[Saved data entries]

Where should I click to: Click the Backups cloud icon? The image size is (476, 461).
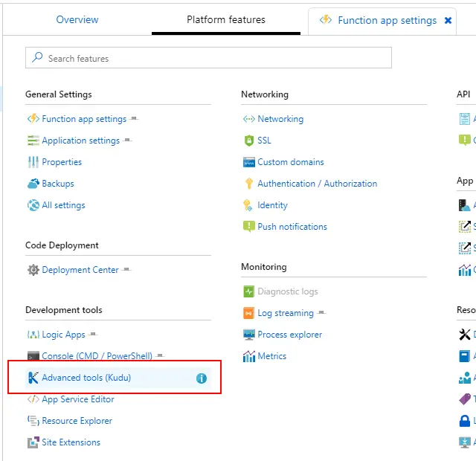(33, 184)
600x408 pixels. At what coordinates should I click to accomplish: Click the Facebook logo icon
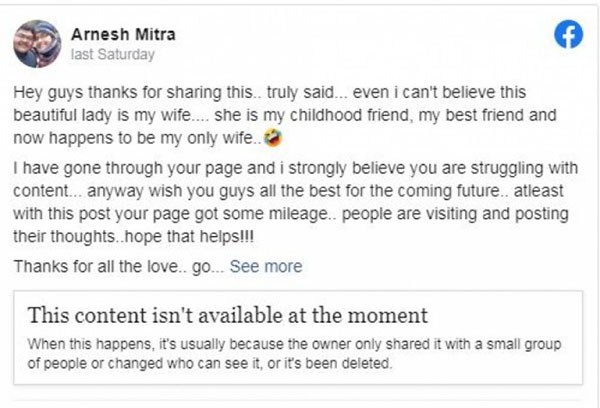click(568, 35)
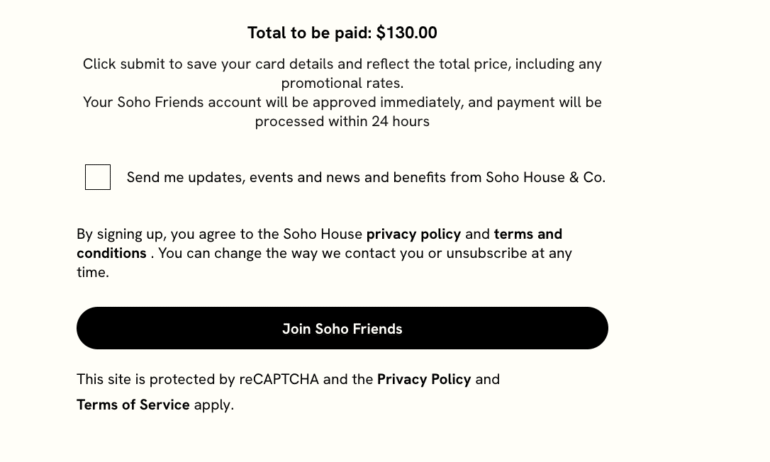Open the terms and conditions link
Image resolution: width=770 pixels, height=462 pixels.
pyautogui.click(x=527, y=234)
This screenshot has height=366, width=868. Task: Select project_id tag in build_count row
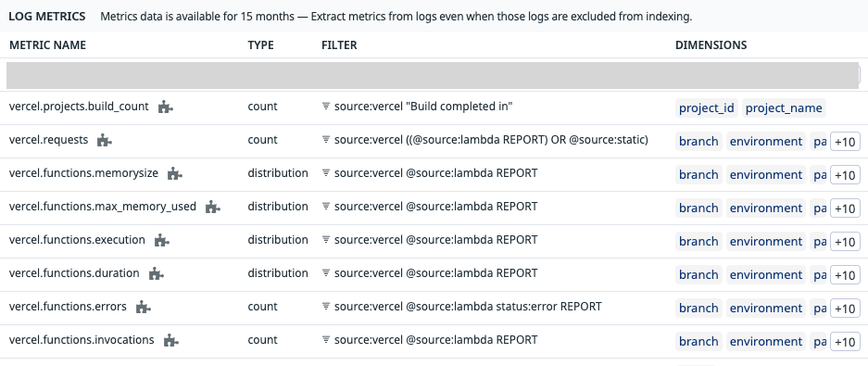click(x=707, y=108)
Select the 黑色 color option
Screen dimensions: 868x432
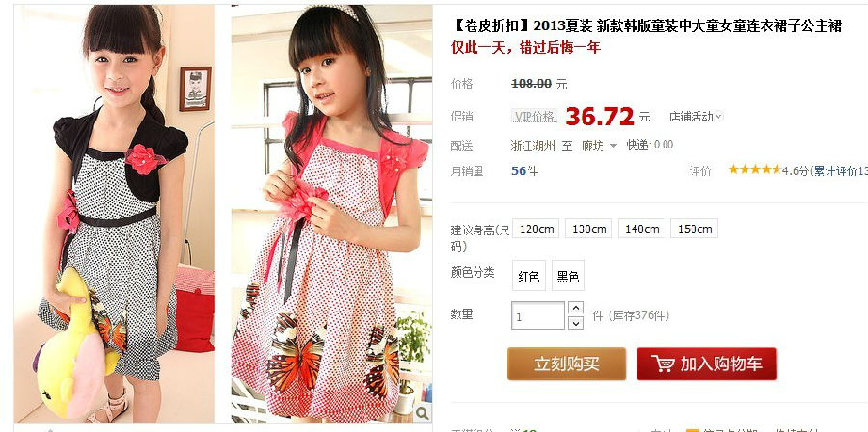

## AIM OF THE EXERCISE
Output every record above word for word, omitting any pictures they contain.

## ANSWER TO THIS TASK
Where should I click to: Click the Backups cloud icon? The image size is (476, 461).
(33, 184)
600x408 pixels. At what coordinates should I click to accomplish: Click the Facebook logo icon
click(568, 35)
Open the terms and conditions link
Image resolution: width=770 pixels, height=462 pixels.
pyautogui.click(x=527, y=234)
This screenshot has height=366, width=868. Task: Select project_id tag in build_count row
click(x=707, y=108)
Select the 黑色 color option
Screen dimensions: 868x432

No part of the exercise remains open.